DIRECTIVE:
Copy out every one of the items below word for word, omitting the pictures.

(Entries on where items appear)

# # # #

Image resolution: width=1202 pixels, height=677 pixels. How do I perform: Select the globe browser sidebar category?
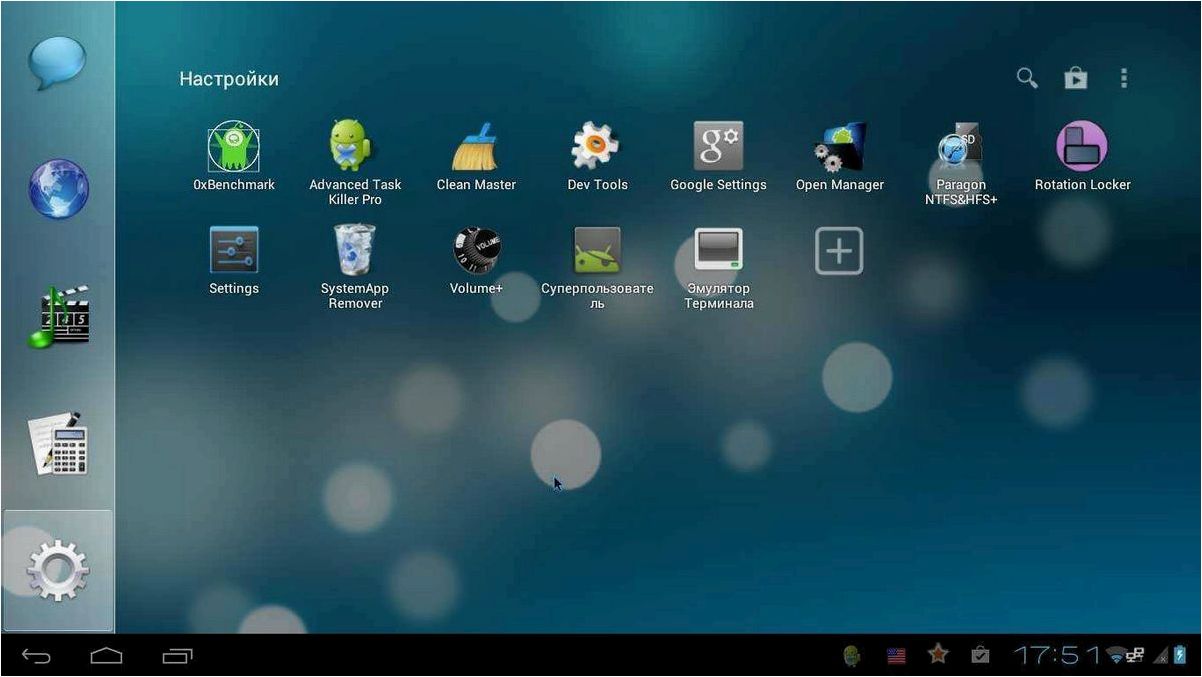[x=57, y=188]
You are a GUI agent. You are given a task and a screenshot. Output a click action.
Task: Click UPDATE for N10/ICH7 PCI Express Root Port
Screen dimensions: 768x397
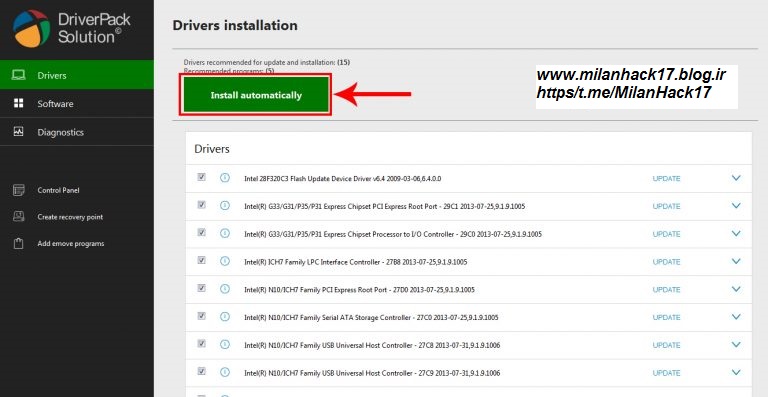tap(666, 289)
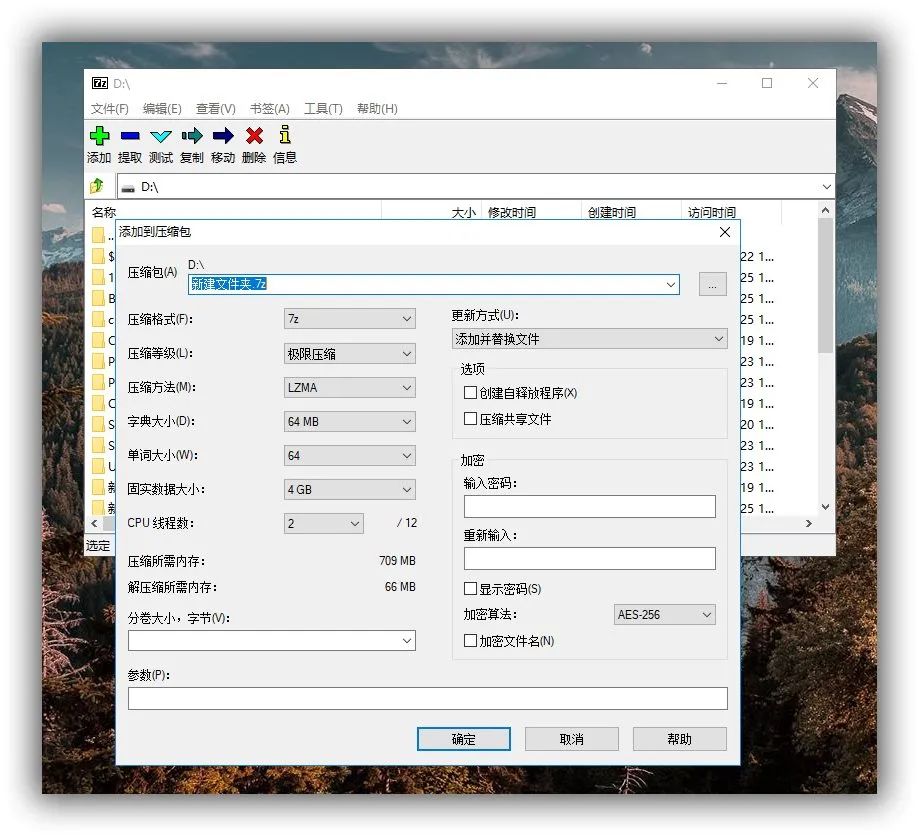Click the 信息 (Info) toolbar icon
The height and width of the screenshot is (836, 919).
pos(285,135)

# # # #

EXERCISE RESPONSE:
Image resolution: width=1202 pixels, height=677 pixels. How do I perform: Select the globe browser sidebar category?
[x=57, y=188]
You are a GUI agent. You are given a task and a screenshot. Output a click action.
Task: Click UPDATE for N10/ICH7 PCI Express Root Port
Screen dimensions: 768x397
tap(666, 289)
Click the 信息 (Info) toolbar icon
The height and width of the screenshot is (836, 919).
pos(285,135)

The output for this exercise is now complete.